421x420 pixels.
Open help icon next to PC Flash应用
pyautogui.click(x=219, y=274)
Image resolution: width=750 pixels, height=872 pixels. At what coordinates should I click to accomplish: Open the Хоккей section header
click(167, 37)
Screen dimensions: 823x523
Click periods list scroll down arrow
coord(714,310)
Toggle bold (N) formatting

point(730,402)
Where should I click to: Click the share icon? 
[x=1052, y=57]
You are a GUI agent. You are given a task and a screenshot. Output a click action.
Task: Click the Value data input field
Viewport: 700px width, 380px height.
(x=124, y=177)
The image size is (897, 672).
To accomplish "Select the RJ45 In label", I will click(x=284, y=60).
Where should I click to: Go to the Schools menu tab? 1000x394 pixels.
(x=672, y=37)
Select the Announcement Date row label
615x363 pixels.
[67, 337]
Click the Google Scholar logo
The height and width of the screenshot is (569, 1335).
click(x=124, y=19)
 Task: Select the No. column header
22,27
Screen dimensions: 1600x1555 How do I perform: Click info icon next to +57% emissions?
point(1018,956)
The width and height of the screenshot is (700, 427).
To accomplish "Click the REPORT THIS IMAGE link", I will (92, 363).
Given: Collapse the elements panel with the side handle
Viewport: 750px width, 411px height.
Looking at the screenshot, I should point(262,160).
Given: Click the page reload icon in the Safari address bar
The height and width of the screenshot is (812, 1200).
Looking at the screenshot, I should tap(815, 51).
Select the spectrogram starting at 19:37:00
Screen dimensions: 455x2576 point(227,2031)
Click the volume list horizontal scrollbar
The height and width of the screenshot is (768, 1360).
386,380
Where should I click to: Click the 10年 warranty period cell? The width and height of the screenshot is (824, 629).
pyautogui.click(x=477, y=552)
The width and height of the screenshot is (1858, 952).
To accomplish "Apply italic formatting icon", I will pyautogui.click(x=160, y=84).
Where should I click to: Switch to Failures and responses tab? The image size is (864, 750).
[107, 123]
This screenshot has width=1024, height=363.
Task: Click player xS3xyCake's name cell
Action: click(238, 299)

————

--- Work order ---
Would you output the whole listing exactly as written?

--- Result of the exercise ---
421x420 pixels.
Open help icon next to PC Flash应用
pyautogui.click(x=219, y=274)
Image resolution: width=750 pixels, height=872 pixels. At what coordinates should I click to accomplish: Open the Хоккей section header
click(167, 37)
Screen dimensions: 823x523
Click periods list scroll down arrow
coord(714,310)
Toggle bold (N) formatting

point(730,402)
Where should I click to: Click the share icon? 
[x=1052, y=57]
You are a GUI agent. You are given a task and a screenshot. Output a click action.
Task: Click the Value data input field
Viewport: 700px width, 380px height.
(x=124, y=177)
The image size is (897, 672).
To accomplish "Select the RJ45 In label", I will click(x=284, y=60).
Where should I click to: Go to the Schools menu tab? 1000x394 pixels.
(x=672, y=37)
Select the Announcement Date row label
615x363 pixels.
[67, 337]
Click the Google Scholar logo
The height and width of the screenshot is (569, 1335).
click(x=124, y=19)
 Task: Select the No. column header
22,27
Screen dimensions: 1600x1555 How do I perform: Click info icon next to +57% emissions?
point(1018,956)
The width and height of the screenshot is (700, 427).
To accomplish "Click the REPORT THIS IMAGE link", I will (92, 363).
Given: Collapse the elements panel with the side handle
Viewport: 750px width, 411px height.
Looking at the screenshot, I should point(262,160).
Given: Click the page reload icon in the Safari address bar
The height and width of the screenshot is (812, 1200).
Looking at the screenshot, I should tap(815, 51).
Select the spectrogram starting at 19:37:00
Screen dimensions: 455x2576 point(227,2031)
Click the volume list horizontal scrollbar
The height and width of the screenshot is (768, 1360).
386,380
Where should I click to: Click the 10年 warranty period cell? The width and height of the screenshot is (824, 629).
pyautogui.click(x=477, y=552)
The width and height of the screenshot is (1858, 952).
To accomplish "Apply italic formatting icon", I will pyautogui.click(x=160, y=84).
Where should I click to: Switch to Failures and responses tab? The image size is (864, 750).
[107, 123]
This screenshot has width=1024, height=363.
Task: Click player xS3xyCake's name cell
Action: click(238, 299)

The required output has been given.